===== Page =====

En matière de climat, les accords politiques, si tant est qu’ils soient contraignants, sont bien sûr fondamentaux pour faire évoluer les comportements à l’échelle des Etats et des entreprises. Mais au-delà des actions politiques, ce sont les engagements et initiatives citoyennes qui sont le véritable socle d’une transition sociétale aujourd’hui plus que jamais nécessaire, si l’on veut protéger notre planète et le vivant. Car la transition, c’est dans chaque instant de nos quotidiens, chaque habitude de vie qu’elle doit se mettre en marche, doucement, durablement. Cette idée est au cœur de nombreux mouvements depuis plusieurs années, comme les Colibris ou Alternatiba, collectif grâce auquel le Village Mondial des Alternatives se tiendra à Montreuil, les 5 et 6 décembre.
Pendant la COP21, le groupe Décidons Rouen vous propose de vous faire (re)découvrir des projets qui voient le monde différemment. Qui, chacun à sa manière, font avancer les choses, et œuvrent pour une société plus juste, pour la résilience, pour le bien vivre ensemble.
On oublie souvent à quel point les enjeux climatique impactent directement la production de nourriture, et l’inverse. Pourtant, comme le rappelle le directeur général d’ACF dans cette interview publiée hier, ces deux questions sont intimement liées. Pour garantir la sécurité alimentaire dans les années à venir et malgré les bouleversements climatiques à prévoir, il est important de réapprendre à consommer, à manger, et bien sûr à faire la chasse au gaspillage !

=====

**Série de tâches:**
#1 Répondez à ces questions sur le texte consacré à la transition citoyenne :
(a) Où et à quelles dates se tiendra le Village Mondial des Alternatives ?
(b) Quel groupe propose de faire (re)découvrir des projets pendant la COP21 ?
(c) Qui rappelle, dans une interview, que climat et production de nourriture sont intimement liés ?
#2 Prolongez le texte consacré à la transition citoyenne en reprenant après sa dernière phrase.

===== Lignes présentées =====

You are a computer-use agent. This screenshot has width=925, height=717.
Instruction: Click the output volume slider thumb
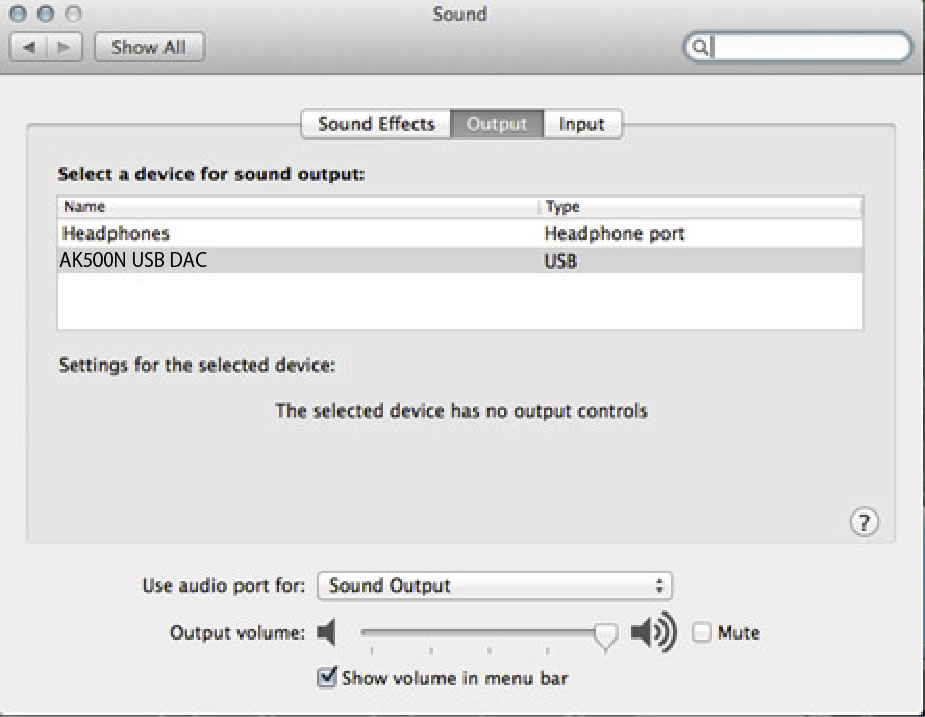(605, 636)
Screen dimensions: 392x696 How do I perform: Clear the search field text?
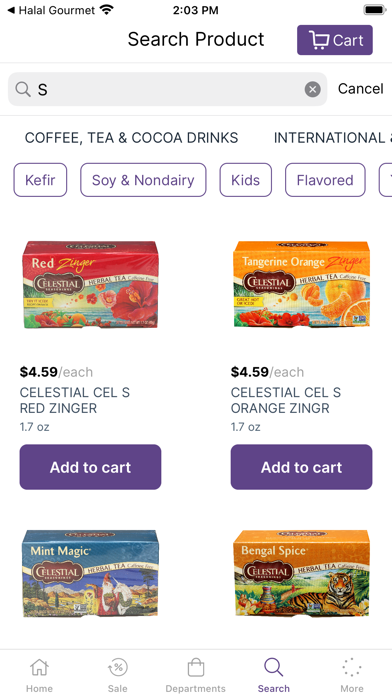pos(313,89)
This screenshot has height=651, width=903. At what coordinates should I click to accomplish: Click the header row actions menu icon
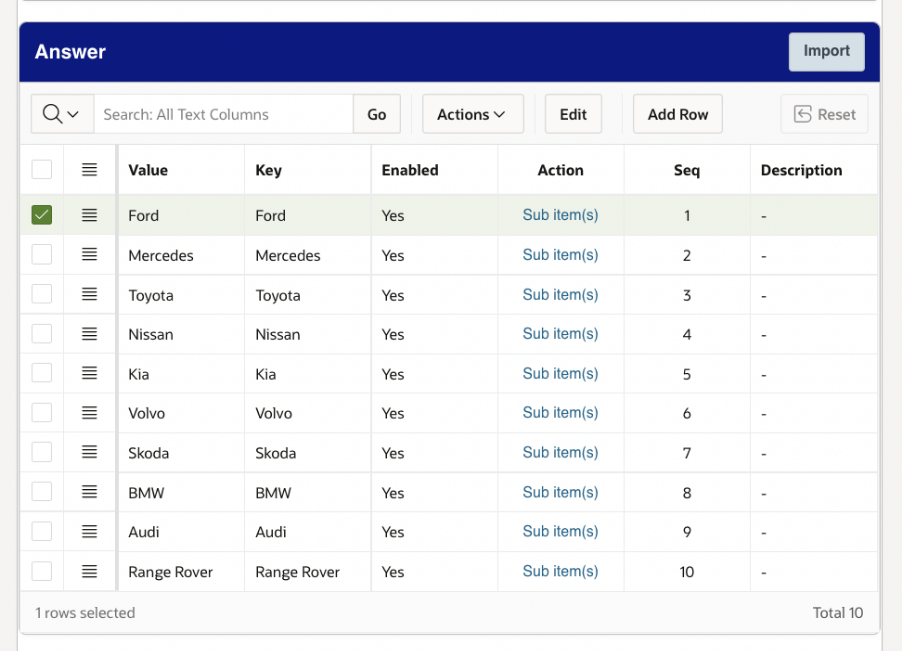[x=90, y=170]
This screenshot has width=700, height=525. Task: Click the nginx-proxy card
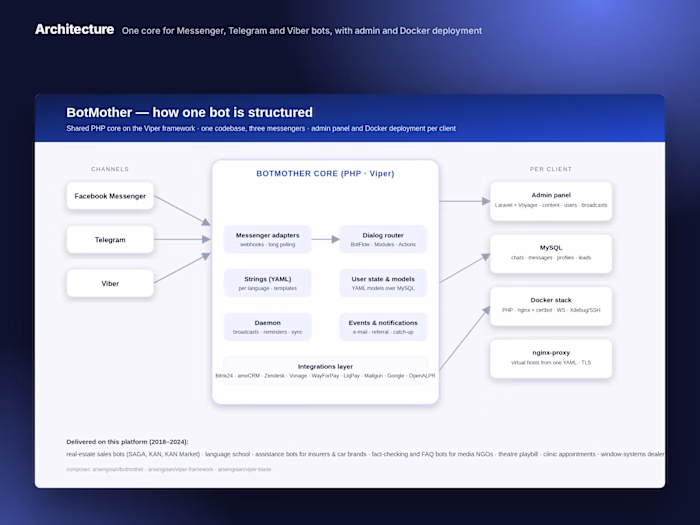coord(551,358)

=====

**Résultats par tâche:**
#1
(a) À Montreuil, les 5 et 6 décembre.
(b) Le groupe Décidons Rouen.
(c) Le directeur général d'ACF.

#2
La Tente des Glaneurs est une association créée en décembre 2010 par Jean-Loup Lemaire, conseiller de quartier à Lille dans le quartier de Wazemmes. La première « Tente » s’est ouverte dans la rue Jules Guesde, l’une des rues les plus animées du quartier et plus particulièrement les dimanches, jours de marché. La famille de la Tente des Glaneurs s’est agrandie, et compte à ce jour 29 tentes en Belgique, en Espagne et bien entendu en France. Le marché de Wazemmes est le 2ème plus grand marché d’Europe. Chaque dimanche, ce sont 50 000 personnes qui viennent se promener et faire leurs courses entre les étals des 650 commerçants.
Pour Jean-Loup, le fondateur, l’idée est partie d’un constat simple : chaque dimanche, jusqu’à 4 tonnes de produits, trop abîmés pour être vendus mais toujours parfaitement comestibles, sont jetés en fin de marché. Une aberration qui poussait chaque semaine des dizaines de personnes à batailler dans les bennes à ordures pour repartir avec les meilleures pièces. L’association cherche donc à institutionnaliser le glanage, à faire l’intermédiaire entre la rue et les glaneurs, pour éviter la violence du glanage sauvage, compétitif. Ceux qui seraient d’ordinaire “contraints de participer à la triste rondes des fins de marché”, ou n’oseraient même pas y prendre part, y trouvent un refuge et un lieu d’approvisionnement. Car l’association se positionne comme relais social, convivial, familial et personnalisé grâce au travail des nombreux « collaborateurs bénévoles » qui y consacrent leur dimanche. Ici, on la joue collectif, on se sert dans ce qui aurait été jeté (ce qui arrange bien les commerçants qui payent une taxe sur les déchets laissés au sol en fin de marché), et on partage !
Cette association et ses actions ouvrent une réflexion plus large encore, sur la gestion des ressources et les modes de consommation.
Pour Pierre Rabhi, “Le citoyen sans salaire et sans ressources perd toute réalité sociale ; il est réduit à l’état d’indicateur du niveau minimal de la prospérité nationale. Cette “fonction” est si bien intégrée dans le paysage social que l’indignation que cette situation devrait susciter s’en trouve neutralisée. Dorénavant, c’est à l’aide sociale procurée par l’Etat, les organisations caritatives, ou la société civile qu’il devra la prolongation d’une présence au monde qui peut difficilement être considérée comme une vie.”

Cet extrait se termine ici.